Maybe there'll come a moment where we get to look further ahead, as of course you'd expect that, and to be bold about what that looks like for us because of course, you know, investments in R&D. You know, that's an important consideration over the long term. I do think we have to earn it. We're not quite at that point yet, and when we're ready to share that with you, we will do. As for IRAK4, you know, it's really fascinating. We touched a little bit on rilzabrutinib earlier. You know, in biologic-dominated marketplaces, there is room for beautifully put together orals. You know, it's been the holy grail for most companies and most diseases. It's a needle to thread.
You know, you have to remember that the goal is not always to be as good as a biologic, there to be a relevant medicine on the journey perhaps to a biologic. We know what you have to look like to be a successful oral, and the volumes you use slightly earlier in diseases. It's not unlike some of the oral and oral in psoriasis. You have to think in those terms. We remain enthusiastic about the IRAK4 mechanisms. You know, we're working with the teams on making sure that because we're careful and judicious around where we spend our R&D dollars, that we think we would have a profile that could be meaningful share-wise in the market. Stay with us on that.
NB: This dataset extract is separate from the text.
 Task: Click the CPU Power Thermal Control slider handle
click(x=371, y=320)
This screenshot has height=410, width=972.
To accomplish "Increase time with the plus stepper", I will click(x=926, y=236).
I'm glad you asked about it, because as we build out our immunology leadership across the entire industry, we've got some really interesting shots on goal, different mechanisms, different patient populations, and different methods of delivery. Yeah, thanks, Peter, for that. That's a good way to maybe bring it to an end, if that's okay. You know, thanks to the team, thanks to everything people doing at Sanofi. Thanks to everybody that is tuned in. We're doing exactly what we would say we would do and a little bit more, and we look forward to reconnecting with you in Q3 and in between. Thank you very much.